Quote: “We were probably a fourth- or fifth-place car all day today. We were solid right up there. There at the end there was a restart and some guys got jumbled up in front of us and we were in the middle of three and got squeezed. We bounced off the 41 and got hit by the 22 and cut down a tire and had to come in. We got back up to 15th, which I guess all things considered isn’t too bad.”
No. 22 Shell-Pennzoil Ford Fusion – Joey Logano
Start: 6th
Finish: 3rd
Status: Running
Laps Completed: 301/301
Laps Led: 0
Points Position (behind leader): 5th (-65)
Recap: Joey Logano started sixth and finished third in Sunday’s New Hampshire 301 at New Hampshire Motor Speedway in the No. 22 Shell-Pennzoil Ford Fusion. While it may look like just another top-five finish for the New England native at his home track, the afternoon was far more difficult for Logano and company as they fought an ill-handling race car throughout the first 225 laps of the race. Logano started sixth but had dropped out of the top 10 by lap 62, battling a car that was loose in and off the corners and extremely tight through the center. When the team pitted for the second time at lap 101, crew chief Todd Gordon called for wholesale changes to the Shell-Pennzoil Ford. While the adjustments were a step in the right direction, Logano continued to battle the same handling characteristics and, at one point, ran as deep as 24th position. On lap 182, the team pitted for the third time and were finally able to get the handling closer to what their driver needed to move back toward the front of the field. With 270 laps remaining, Logano finally climbed back inside the top-10 and when the team pitted for the final time. Gordon called for a four-tire stop while many of the lead lap competitors took two tires or no tires. From there, Logano moved his way toward the top-five, dodging several on-track incidents eventually climbing as high as the second position before finishing the race in third.

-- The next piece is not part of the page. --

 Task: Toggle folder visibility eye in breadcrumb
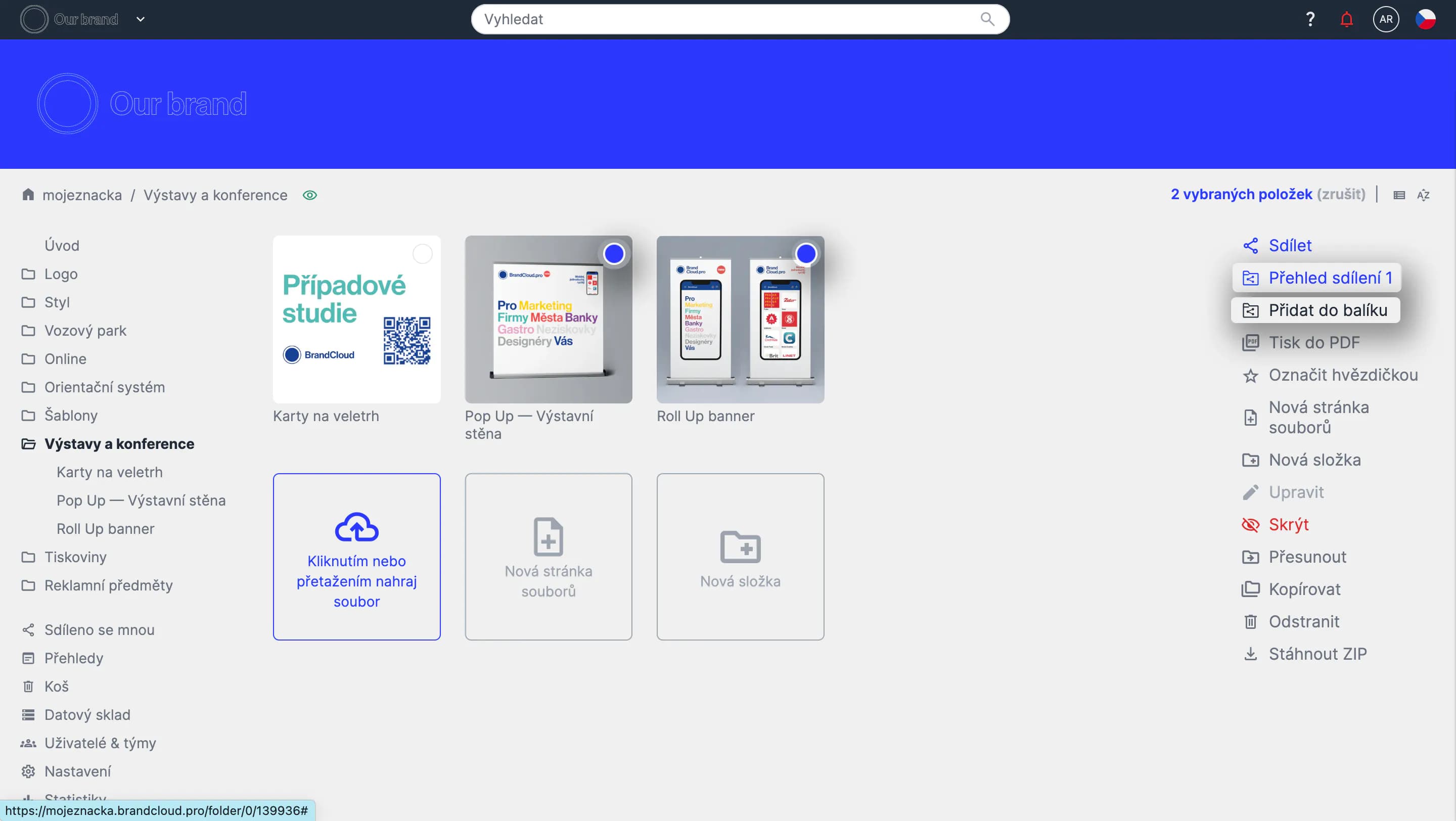click(310, 196)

Quote: “I will take a third place after all that. We were awful at the beginning of the race. We tried some new things and apparently they didn’t work so we aborted mission in the middle of the race and got some speed back in the 22 but not enough to beat the 20. I thought we would have something since we had 4 tires but we didn’t have the car to get up there with him. It’s funny, seemed like Tony and I, we fell backward together, we started driving through the field together. We were around each other all day and never thought the two of us would be racing for second at the end of the race like that. Overall proud of the effort the team put in, never‑quit attitude. It really paid off today.”